◆ **PROBLEM REQUIREMENTS**: Could you copy each line of the entries that contains "current"?

[Records excerpted from a collection]
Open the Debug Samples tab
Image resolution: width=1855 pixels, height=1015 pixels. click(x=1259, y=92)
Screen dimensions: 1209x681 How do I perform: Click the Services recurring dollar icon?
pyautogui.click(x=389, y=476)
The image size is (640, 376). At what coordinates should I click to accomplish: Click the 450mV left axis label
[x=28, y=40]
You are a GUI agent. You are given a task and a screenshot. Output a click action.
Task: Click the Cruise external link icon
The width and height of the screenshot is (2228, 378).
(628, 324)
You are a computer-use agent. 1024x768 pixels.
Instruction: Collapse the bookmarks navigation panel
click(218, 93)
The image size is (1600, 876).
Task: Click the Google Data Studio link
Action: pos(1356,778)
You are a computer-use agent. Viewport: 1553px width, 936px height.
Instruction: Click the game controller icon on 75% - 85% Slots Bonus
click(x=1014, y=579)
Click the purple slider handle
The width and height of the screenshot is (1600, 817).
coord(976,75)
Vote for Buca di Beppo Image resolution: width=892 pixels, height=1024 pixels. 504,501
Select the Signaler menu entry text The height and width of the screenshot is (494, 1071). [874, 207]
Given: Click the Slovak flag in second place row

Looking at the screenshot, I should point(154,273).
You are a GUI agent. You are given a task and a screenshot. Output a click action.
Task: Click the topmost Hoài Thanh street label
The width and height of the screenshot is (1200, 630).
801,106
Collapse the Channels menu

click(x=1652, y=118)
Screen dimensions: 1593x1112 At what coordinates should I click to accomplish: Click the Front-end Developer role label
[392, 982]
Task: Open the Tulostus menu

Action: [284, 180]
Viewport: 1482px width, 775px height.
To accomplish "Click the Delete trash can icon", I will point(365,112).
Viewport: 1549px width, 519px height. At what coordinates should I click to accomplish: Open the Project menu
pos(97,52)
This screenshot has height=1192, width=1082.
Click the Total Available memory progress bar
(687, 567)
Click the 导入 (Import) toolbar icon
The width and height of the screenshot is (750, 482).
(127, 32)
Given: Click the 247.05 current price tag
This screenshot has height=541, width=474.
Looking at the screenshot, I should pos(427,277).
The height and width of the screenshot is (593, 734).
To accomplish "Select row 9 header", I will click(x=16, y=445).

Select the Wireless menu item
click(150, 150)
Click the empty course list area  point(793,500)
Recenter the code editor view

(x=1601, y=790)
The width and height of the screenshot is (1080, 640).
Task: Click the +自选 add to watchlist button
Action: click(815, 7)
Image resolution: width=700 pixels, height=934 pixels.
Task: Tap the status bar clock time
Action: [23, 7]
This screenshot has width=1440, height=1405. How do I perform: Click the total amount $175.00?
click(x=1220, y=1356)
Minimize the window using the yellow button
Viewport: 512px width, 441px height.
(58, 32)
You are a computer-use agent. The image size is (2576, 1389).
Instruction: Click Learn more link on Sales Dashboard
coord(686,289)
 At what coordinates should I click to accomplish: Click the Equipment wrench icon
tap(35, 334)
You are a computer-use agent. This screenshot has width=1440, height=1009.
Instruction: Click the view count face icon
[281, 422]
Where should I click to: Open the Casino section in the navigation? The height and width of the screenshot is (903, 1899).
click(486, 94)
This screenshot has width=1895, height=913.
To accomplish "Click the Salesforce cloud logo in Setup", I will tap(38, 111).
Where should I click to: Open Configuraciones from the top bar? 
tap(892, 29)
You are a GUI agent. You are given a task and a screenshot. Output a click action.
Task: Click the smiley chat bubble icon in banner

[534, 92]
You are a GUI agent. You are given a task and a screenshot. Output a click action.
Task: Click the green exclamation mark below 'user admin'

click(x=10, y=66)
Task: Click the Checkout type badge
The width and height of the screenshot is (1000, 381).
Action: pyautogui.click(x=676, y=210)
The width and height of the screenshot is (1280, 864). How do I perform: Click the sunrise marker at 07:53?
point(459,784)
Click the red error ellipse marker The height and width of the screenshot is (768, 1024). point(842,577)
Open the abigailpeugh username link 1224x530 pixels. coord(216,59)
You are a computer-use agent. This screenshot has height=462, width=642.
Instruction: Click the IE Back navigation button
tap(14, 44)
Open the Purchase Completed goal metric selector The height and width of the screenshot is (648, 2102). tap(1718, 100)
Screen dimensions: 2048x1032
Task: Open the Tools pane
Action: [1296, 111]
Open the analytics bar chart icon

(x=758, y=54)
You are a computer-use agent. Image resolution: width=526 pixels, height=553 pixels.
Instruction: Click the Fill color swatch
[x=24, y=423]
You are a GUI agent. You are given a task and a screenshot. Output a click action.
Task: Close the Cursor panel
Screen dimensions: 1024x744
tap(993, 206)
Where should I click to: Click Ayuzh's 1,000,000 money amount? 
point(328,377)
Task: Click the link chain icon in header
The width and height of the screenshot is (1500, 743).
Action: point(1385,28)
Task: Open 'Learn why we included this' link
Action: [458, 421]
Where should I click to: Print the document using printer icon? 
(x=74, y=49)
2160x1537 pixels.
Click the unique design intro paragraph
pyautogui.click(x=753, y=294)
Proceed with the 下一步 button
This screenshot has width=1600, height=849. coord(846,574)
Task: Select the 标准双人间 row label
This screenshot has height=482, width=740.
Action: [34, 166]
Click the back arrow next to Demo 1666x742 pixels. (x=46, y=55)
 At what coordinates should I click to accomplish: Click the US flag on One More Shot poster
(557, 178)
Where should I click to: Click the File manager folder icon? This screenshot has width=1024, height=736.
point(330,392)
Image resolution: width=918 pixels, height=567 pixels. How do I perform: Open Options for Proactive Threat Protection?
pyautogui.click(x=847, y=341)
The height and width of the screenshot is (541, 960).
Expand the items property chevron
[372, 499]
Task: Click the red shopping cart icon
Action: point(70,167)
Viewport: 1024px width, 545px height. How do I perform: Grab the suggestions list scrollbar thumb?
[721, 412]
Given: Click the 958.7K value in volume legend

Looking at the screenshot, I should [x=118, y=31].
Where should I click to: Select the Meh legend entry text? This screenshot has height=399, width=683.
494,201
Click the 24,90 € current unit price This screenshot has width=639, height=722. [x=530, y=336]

◆ **WRITTEN RESPONSE**:
Given: Click the 247.05 current price tag
Click the 24,90 € current unit price This screenshot has width=639, height=722. [x=530, y=336]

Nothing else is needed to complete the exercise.